New Institute of Translational Stem Cell Research at Helmholtz Zentrum München

Starting August 1, Prof. Dr. Henrik Semb will head the newly established Institute of Translational Stem Cell Research at the DZD partner Helmholtz Zentrum München. This institute will be part of the Swedish scientist’s objective to develop stem cell-based replacement therapy in type 1 diabetes.

Prof. Henrik Semb. Source: Universität Kopenhagen

Semb aims to develop safe approaches for up-scaled production of insulin-producing beta cells from human pluripotent stem cells (hPSCs). He and his team have recently made major breakthroughs towards this goal.
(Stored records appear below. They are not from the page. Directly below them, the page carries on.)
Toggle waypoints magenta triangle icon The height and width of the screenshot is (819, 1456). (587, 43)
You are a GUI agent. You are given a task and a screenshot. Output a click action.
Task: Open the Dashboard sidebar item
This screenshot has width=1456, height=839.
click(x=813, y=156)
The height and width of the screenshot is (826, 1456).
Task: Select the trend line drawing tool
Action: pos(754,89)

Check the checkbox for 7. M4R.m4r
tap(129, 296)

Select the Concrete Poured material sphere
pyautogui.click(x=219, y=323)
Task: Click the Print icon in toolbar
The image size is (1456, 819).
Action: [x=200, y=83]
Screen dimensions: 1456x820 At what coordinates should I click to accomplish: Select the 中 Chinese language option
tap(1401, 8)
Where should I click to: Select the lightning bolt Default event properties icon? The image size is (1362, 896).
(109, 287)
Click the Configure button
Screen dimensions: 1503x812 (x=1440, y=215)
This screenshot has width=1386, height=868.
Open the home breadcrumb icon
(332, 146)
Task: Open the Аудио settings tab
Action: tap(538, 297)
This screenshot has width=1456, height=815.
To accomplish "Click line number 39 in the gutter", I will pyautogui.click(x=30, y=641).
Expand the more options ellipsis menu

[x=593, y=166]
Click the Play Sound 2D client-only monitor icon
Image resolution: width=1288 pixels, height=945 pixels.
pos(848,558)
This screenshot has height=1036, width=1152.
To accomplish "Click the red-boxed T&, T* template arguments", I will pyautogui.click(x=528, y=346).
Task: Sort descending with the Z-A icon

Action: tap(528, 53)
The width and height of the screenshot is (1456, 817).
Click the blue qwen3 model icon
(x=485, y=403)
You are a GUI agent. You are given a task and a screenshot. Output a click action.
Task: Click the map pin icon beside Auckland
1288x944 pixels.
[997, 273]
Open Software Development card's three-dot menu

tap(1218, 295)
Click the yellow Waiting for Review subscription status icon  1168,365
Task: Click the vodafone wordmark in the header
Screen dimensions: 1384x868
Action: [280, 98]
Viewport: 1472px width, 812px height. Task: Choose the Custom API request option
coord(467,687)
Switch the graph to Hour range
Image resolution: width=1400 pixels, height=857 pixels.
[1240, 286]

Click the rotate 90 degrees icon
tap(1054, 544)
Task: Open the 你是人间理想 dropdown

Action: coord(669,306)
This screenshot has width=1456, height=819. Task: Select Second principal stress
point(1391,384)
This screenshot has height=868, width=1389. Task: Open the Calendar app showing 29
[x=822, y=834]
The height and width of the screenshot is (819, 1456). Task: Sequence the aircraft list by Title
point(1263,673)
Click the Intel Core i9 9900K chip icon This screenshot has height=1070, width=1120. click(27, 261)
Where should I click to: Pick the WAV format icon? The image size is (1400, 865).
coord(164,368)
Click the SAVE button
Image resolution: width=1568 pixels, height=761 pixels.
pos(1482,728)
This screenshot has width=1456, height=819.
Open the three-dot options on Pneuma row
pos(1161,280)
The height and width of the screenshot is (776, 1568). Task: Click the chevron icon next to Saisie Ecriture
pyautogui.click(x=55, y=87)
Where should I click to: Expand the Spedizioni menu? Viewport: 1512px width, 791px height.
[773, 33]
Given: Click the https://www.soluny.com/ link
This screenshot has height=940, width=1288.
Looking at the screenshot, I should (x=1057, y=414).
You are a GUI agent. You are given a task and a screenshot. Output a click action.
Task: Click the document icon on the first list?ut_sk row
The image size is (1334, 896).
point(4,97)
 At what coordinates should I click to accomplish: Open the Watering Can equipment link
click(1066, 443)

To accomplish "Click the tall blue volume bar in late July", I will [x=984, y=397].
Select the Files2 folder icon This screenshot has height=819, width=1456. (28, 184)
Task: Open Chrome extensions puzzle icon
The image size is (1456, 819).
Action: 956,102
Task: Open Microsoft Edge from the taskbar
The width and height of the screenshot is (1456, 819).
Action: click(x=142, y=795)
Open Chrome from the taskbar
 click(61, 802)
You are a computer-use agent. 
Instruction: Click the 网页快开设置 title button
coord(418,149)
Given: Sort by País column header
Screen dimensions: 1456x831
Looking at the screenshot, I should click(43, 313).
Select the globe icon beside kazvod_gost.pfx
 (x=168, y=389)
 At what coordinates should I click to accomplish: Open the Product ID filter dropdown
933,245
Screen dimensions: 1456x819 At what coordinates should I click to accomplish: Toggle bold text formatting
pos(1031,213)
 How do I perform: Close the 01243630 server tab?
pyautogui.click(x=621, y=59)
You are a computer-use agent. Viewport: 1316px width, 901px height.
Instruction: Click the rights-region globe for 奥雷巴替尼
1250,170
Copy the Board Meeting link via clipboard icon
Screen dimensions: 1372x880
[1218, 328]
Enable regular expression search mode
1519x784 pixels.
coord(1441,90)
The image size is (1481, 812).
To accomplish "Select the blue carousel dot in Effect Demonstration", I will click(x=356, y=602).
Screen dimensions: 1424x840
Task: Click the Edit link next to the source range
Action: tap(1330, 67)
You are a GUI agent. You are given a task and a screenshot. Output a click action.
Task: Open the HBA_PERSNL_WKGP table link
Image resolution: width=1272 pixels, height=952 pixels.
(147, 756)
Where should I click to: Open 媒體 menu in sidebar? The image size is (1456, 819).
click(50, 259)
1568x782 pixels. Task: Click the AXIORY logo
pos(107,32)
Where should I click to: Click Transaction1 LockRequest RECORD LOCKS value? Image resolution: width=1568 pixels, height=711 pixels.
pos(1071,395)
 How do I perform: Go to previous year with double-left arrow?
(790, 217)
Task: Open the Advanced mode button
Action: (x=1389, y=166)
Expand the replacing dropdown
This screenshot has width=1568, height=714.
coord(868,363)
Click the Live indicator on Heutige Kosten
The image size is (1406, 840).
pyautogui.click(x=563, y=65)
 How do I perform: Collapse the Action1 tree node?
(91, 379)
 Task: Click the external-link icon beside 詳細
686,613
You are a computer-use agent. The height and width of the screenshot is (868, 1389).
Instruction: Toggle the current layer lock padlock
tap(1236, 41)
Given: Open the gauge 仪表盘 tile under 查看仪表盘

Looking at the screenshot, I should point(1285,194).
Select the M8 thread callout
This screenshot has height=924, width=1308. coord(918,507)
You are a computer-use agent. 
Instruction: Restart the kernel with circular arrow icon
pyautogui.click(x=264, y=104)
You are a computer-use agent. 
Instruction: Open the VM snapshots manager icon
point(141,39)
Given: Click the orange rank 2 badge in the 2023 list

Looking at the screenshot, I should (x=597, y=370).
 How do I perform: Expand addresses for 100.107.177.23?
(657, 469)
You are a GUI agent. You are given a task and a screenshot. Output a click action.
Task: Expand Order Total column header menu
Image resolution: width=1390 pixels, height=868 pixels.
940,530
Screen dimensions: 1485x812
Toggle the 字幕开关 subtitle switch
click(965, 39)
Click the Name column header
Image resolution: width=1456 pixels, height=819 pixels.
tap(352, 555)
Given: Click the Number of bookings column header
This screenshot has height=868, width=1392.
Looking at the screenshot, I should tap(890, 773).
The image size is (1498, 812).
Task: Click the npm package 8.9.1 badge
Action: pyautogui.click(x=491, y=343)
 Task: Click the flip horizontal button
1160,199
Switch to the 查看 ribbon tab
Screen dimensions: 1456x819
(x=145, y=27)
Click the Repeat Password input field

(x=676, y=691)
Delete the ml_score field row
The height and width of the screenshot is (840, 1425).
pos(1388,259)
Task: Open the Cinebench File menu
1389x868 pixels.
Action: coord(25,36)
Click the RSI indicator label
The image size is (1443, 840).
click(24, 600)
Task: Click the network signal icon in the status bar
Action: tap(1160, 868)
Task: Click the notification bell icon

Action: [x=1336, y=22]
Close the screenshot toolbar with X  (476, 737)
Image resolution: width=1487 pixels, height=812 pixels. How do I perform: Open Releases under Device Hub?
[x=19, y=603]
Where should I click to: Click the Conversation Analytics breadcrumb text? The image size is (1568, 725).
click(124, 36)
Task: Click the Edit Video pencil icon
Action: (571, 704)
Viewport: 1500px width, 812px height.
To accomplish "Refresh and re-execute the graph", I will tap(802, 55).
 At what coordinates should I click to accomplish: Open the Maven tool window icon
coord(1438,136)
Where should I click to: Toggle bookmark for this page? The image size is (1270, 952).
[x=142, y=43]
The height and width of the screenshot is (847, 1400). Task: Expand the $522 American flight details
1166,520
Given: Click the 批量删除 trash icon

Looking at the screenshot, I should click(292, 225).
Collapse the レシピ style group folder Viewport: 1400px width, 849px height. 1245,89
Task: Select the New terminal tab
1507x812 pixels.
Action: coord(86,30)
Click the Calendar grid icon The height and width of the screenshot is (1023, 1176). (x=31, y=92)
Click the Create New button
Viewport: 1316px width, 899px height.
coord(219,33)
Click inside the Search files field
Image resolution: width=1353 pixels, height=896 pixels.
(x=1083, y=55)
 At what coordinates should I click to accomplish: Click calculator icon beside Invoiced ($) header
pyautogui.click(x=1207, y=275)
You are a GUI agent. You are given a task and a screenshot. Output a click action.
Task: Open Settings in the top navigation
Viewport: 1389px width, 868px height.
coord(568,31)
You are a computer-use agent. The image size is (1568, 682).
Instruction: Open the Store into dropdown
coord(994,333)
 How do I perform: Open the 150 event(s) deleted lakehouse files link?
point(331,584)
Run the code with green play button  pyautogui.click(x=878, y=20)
The scientists were able to establish a technology which allows the precursors of beta cells to be selectively isolated from a heterogeneous pool of differentiated hPSCs. As a next step, Semb and his team found new ways to specifically promote the proliferation of these beta cell precursors. Furthermore, Semb’s lab recently developed strategies for directing differentiation of beta cell precursors into mature beta cells.

"We believe that we are well on track with our efforts to develop a cell replacement therapy and that our latest breakthroughs will pave the way for manufacturing of insulin-producing beta cells for initial clinical trials," Henrik
Semb said. Semb's long-term objective is to develop a safe and scalable stem cell therapy for people with type 1 diabetes. An important milestone in the short term is the proper production of the cells following defined standards of Good Manufacturing Practice (GMP).*

The realization of this aim is a key element of the new strategic alliance between HMGU and Novo Nordisk Foundation Center for Stem Cell Biology (DanStem) at the University of Copenhagen. Semb’s call as Director of the Institute of Translational Stem Cell Research happens within the scope of this cooperation. In addition to his activities at Helmholtz Zentrum München, Henrik Semb stays as Executive Director of the Danish Stem Cell Centre (DanStem), and Professor of Human Stem Cell Biology at the University of Copenhagen.